*** Recorded data Section Begins ***

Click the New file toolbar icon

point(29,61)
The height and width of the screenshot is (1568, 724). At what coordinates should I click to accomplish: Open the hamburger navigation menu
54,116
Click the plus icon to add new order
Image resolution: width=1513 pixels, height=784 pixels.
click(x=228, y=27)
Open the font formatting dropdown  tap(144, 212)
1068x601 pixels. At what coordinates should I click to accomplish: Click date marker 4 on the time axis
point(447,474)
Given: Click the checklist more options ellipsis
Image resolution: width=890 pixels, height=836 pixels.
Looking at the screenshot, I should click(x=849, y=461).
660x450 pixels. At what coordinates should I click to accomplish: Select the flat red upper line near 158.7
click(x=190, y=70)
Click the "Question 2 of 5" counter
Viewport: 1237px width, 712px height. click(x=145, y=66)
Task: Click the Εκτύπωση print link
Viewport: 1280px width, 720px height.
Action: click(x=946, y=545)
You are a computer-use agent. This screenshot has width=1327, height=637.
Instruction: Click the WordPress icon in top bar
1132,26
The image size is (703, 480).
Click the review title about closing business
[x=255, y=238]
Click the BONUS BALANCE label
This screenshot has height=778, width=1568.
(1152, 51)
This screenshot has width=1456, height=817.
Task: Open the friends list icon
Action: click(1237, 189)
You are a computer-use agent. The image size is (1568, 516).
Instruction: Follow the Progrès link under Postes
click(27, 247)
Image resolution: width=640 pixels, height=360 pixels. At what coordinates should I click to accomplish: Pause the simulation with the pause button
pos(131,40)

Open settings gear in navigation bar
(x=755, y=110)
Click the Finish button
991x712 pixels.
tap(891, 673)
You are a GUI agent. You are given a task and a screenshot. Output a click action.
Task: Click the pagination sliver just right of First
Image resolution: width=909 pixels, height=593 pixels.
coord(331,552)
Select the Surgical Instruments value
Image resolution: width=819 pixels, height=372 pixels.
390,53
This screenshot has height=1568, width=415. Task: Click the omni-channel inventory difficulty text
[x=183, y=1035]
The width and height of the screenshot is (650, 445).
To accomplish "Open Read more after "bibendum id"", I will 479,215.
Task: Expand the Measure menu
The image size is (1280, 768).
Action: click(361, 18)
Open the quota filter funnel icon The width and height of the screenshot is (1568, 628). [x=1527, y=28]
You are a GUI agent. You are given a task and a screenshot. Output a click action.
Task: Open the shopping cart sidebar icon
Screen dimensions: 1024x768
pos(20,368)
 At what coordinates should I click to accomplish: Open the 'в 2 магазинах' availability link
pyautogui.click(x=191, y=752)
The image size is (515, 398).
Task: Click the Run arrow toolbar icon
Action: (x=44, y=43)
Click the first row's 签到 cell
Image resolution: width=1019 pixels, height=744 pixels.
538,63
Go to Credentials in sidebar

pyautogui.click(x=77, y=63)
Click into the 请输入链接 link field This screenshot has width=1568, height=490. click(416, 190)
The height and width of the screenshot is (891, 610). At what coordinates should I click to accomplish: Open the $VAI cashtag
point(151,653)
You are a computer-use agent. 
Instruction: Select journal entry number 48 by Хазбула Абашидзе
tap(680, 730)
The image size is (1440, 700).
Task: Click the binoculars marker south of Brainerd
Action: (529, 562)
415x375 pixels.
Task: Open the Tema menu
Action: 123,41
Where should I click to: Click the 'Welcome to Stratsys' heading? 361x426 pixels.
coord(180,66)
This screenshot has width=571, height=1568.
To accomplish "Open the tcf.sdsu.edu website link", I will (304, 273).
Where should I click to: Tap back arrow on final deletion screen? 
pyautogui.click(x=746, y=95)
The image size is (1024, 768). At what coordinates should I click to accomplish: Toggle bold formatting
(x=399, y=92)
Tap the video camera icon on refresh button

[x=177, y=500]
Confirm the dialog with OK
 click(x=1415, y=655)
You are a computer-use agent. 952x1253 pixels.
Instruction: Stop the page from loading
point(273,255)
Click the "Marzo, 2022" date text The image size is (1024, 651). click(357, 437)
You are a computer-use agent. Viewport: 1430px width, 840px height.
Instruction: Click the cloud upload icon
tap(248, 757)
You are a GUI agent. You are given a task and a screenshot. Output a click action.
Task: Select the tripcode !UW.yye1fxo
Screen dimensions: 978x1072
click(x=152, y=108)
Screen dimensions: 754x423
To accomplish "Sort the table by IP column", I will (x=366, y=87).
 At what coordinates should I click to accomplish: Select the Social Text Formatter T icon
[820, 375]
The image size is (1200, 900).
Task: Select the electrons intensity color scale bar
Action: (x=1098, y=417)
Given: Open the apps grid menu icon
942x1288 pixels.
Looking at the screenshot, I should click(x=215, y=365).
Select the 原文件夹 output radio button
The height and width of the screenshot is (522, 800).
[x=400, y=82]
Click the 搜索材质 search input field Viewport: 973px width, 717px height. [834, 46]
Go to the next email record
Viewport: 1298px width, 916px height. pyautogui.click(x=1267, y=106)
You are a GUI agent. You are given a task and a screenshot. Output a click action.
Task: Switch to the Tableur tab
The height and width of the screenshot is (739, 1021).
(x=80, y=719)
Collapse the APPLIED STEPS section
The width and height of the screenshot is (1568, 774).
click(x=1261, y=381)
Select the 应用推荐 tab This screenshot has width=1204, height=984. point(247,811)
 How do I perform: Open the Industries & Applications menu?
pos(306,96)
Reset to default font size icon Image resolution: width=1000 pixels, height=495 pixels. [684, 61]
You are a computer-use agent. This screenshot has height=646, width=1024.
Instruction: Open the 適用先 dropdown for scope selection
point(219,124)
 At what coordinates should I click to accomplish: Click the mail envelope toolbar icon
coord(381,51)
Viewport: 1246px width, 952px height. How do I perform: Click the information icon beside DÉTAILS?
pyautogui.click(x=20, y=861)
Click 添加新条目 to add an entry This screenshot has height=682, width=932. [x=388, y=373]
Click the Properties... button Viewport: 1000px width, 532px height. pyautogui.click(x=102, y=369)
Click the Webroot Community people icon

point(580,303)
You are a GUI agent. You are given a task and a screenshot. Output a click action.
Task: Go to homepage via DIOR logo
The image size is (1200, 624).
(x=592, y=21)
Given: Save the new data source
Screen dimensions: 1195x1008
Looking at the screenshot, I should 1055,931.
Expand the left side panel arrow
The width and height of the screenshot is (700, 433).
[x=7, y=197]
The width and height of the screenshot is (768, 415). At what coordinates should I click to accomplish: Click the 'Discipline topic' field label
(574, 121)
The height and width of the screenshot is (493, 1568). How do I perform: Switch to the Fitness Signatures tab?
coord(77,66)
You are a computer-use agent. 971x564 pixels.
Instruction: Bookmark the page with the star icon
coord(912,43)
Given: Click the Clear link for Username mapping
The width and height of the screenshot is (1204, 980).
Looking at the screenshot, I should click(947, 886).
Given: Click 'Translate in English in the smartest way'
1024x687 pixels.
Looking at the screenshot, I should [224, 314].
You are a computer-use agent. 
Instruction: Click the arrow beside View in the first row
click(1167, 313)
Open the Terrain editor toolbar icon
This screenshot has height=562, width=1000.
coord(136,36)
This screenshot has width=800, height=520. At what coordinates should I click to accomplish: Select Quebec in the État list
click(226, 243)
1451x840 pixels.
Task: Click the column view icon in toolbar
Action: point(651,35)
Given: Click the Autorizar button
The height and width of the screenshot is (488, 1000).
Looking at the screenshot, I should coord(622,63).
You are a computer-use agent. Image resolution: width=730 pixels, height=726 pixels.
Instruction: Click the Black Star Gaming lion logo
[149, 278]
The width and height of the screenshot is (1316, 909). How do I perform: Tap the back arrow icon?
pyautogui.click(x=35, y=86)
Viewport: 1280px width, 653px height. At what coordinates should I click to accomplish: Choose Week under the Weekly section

*** Recorded data Section Ends ***

Give back every record exactly.

_Response area_
Click the New file toolbar icon

point(29,61)
The height and width of the screenshot is (1568, 724). At what coordinates should I click to accomplish: Open the hamburger navigation menu
54,116
Click the plus icon to add new order
Image resolution: width=1513 pixels, height=784 pixels.
click(x=228, y=27)
Open the font formatting dropdown  tap(144, 212)
1068x601 pixels. At what coordinates should I click to accomplish: Click date marker 4 on the time axis
point(447,474)
Given: Click the checklist more options ellipsis
Image resolution: width=890 pixels, height=836 pixels.
Looking at the screenshot, I should click(x=849, y=461).
660x450 pixels. At what coordinates should I click to accomplish: Select the flat red upper line near 158.7
click(x=190, y=70)
Click the "Question 2 of 5" counter
Viewport: 1237px width, 712px height. click(x=145, y=66)
Task: Click the Εκτύπωση print link
Viewport: 1280px width, 720px height.
Action: click(x=946, y=545)
You are a computer-use agent. This screenshot has width=1327, height=637.
Instruction: Click the WordPress icon in top bar
1132,26
The image size is (703, 480).
Click the review title about closing business
[x=255, y=238]
Click the BONUS BALANCE label
This screenshot has height=778, width=1568.
(1152, 51)
This screenshot has width=1456, height=817.
Task: Open the friends list icon
Action: click(1237, 189)
You are a computer-use agent. The image size is (1568, 516).
Instruction: Follow the Progrès link under Postes
click(27, 247)
Image resolution: width=640 pixels, height=360 pixels. At what coordinates should I click to accomplish: Pause the simulation with the pause button
pos(131,40)

Open settings gear in navigation bar
(x=755, y=110)
Click the Finish button
991x712 pixels.
tap(891, 673)
You are a GUI agent. You are given a task and a screenshot. Output a click action.
Task: Click the pagination sliver just right of First
Image resolution: width=909 pixels, height=593 pixels.
coord(331,552)
Select the Surgical Instruments value
Image resolution: width=819 pixels, height=372 pixels.
390,53
This screenshot has height=1568, width=415. Task: Click the omni-channel inventory difficulty text
[x=183, y=1035]
The width and height of the screenshot is (650, 445).
To accomplish "Open Read more after "bibendum id"", I will 479,215.
Task: Expand the Measure menu
The image size is (1280, 768).
Action: click(361, 18)
Open the quota filter funnel icon The width and height of the screenshot is (1568, 628). [x=1527, y=28]
You are a GUI agent. You are given a task and a screenshot. Output a click action.
Task: Open the shopping cart sidebar icon
Screen dimensions: 1024x768
pos(20,368)
 At what coordinates should I click to accomplish: Open the 'в 2 магазинах' availability link
pyautogui.click(x=191, y=752)
The image size is (515, 398).
Task: Click the Run arrow toolbar icon
Action: (x=44, y=43)
Click the first row's 签到 cell
Image resolution: width=1019 pixels, height=744 pixels.
538,63
Go to Credentials in sidebar

pyautogui.click(x=77, y=63)
Click into the 请输入链接 link field This screenshot has width=1568, height=490. click(416, 190)
The height and width of the screenshot is (891, 610). At what coordinates should I click to accomplish: Open the $VAI cashtag
point(151,653)
You are a computer-use agent. 
Instruction: Select journal entry number 48 by Хазбула Абашидзе
tap(680, 730)
The image size is (1440, 700).
Task: Click the binoculars marker south of Brainerd
Action: (529, 562)
415x375 pixels.
Task: Open the Tema menu
Action: 123,41
Where should I click to: Click the 'Welcome to Stratsys' heading? 361x426 pixels.
coord(180,66)
This screenshot has width=571, height=1568.
To accomplish "Open the tcf.sdsu.edu website link", I will (304, 273).
Where should I click to: Tap back arrow on final deletion screen? 
pyautogui.click(x=746, y=95)
The image size is (1024, 768). At what coordinates should I click to accomplish: Toggle bold formatting
(x=399, y=92)
Tap the video camera icon on refresh button

[x=177, y=500]
Confirm the dialog with OK
 click(x=1415, y=655)
You are a computer-use agent. 952x1253 pixels.
Instruction: Stop the page from loading
point(273,255)
Click the "Marzo, 2022" date text The image size is (1024, 651). click(357, 437)
You are a computer-use agent. Viewport: 1430px width, 840px height.
Instruction: Click the cloud upload icon
tap(248, 757)
You are a GUI agent. You are given a task and a screenshot. Output a click action.
Task: Select the tripcode !UW.yye1fxo
Screen dimensions: 978x1072
click(x=152, y=108)
Screen dimensions: 754x423
To accomplish "Sort the table by IP column", I will (x=366, y=87).
 At what coordinates should I click to accomplish: Select the Social Text Formatter T icon
[820, 375]
The image size is (1200, 900).
Task: Select the electrons intensity color scale bar
Action: (x=1098, y=417)
Given: Open the apps grid menu icon
942x1288 pixels.
Looking at the screenshot, I should click(x=215, y=365).
Select the 原文件夹 output radio button
The height and width of the screenshot is (522, 800).
[x=400, y=82]
Click the 搜索材质 search input field Viewport: 973px width, 717px height. [834, 46]
Go to the next email record
Viewport: 1298px width, 916px height. pyautogui.click(x=1267, y=106)
You are a GUI agent. You are given a task and a screenshot. Output a click action.
Task: Switch to the Tableur tab
The height and width of the screenshot is (739, 1021).
(x=80, y=719)
Collapse the APPLIED STEPS section
The width and height of the screenshot is (1568, 774).
click(x=1261, y=381)
Select the 应用推荐 tab This screenshot has width=1204, height=984. point(247,811)
 How do I perform: Open the Industries & Applications menu?
pos(306,96)
Reset to default font size icon Image resolution: width=1000 pixels, height=495 pixels. [684, 61]
You are a computer-use agent. This screenshot has height=646, width=1024.
Instruction: Open the 適用先 dropdown for scope selection
point(219,124)
 At what coordinates should I click to accomplish: Click the mail envelope toolbar icon
coord(381,51)
Viewport: 1246px width, 952px height. How do I perform: Click the information icon beside DÉTAILS?
pyautogui.click(x=20, y=861)
Click 添加新条目 to add an entry This screenshot has height=682, width=932. [x=388, y=373]
Click the Properties... button Viewport: 1000px width, 532px height. pyautogui.click(x=102, y=369)
Click the Webroot Community people icon

point(580,303)
You are a GUI agent. You are given a task and a screenshot. Output a click action.
Task: Go to homepage via DIOR logo
The image size is (1200, 624).
(x=592, y=21)
Given: Save the new data source
Screen dimensions: 1195x1008
Looking at the screenshot, I should 1055,931.
Expand the left side panel arrow
The width and height of the screenshot is (700, 433).
[x=7, y=197]
The width and height of the screenshot is (768, 415). At what coordinates should I click to accomplish: Click the 'Discipline topic' field label
(574, 121)
The height and width of the screenshot is (493, 1568). How do I perform: Switch to the Fitness Signatures tab?
coord(77,66)
You are a computer-use agent. 971x564 pixels.
Instruction: Bookmark the page with the star icon
coord(912,43)
Given: Click the Clear link for Username mapping
The width and height of the screenshot is (1204, 980).
Looking at the screenshot, I should click(947, 886).
Given: Click 'Translate in English in the smartest way'
1024x687 pixels.
Looking at the screenshot, I should [224, 314].
You are a computer-use agent. 
Instruction: Click the arrow beside View in the first row
click(1167, 313)
Open the Terrain editor toolbar icon
This screenshot has height=562, width=1000.
coord(136,36)
This screenshot has width=800, height=520. At what coordinates should I click to accomplish: Select Quebec in the État list
click(226, 243)
1451x840 pixels.
Task: Click the column view icon in toolbar
Action: point(651,35)
Given: Click the Autorizar button
The height and width of the screenshot is (488, 1000).
Looking at the screenshot, I should coord(622,63).
You are a computer-use agent. Image resolution: width=730 pixels, height=726 pixels.
Instruction: Click the Black Star Gaming lion logo
[149, 278]
The width and height of the screenshot is (1316, 909). How do I perform: Tap the back arrow icon?
pyautogui.click(x=35, y=86)
Viewport: 1280px width, 653px height. At what coordinates should I click to accomplish: Choose Week under the Weekly section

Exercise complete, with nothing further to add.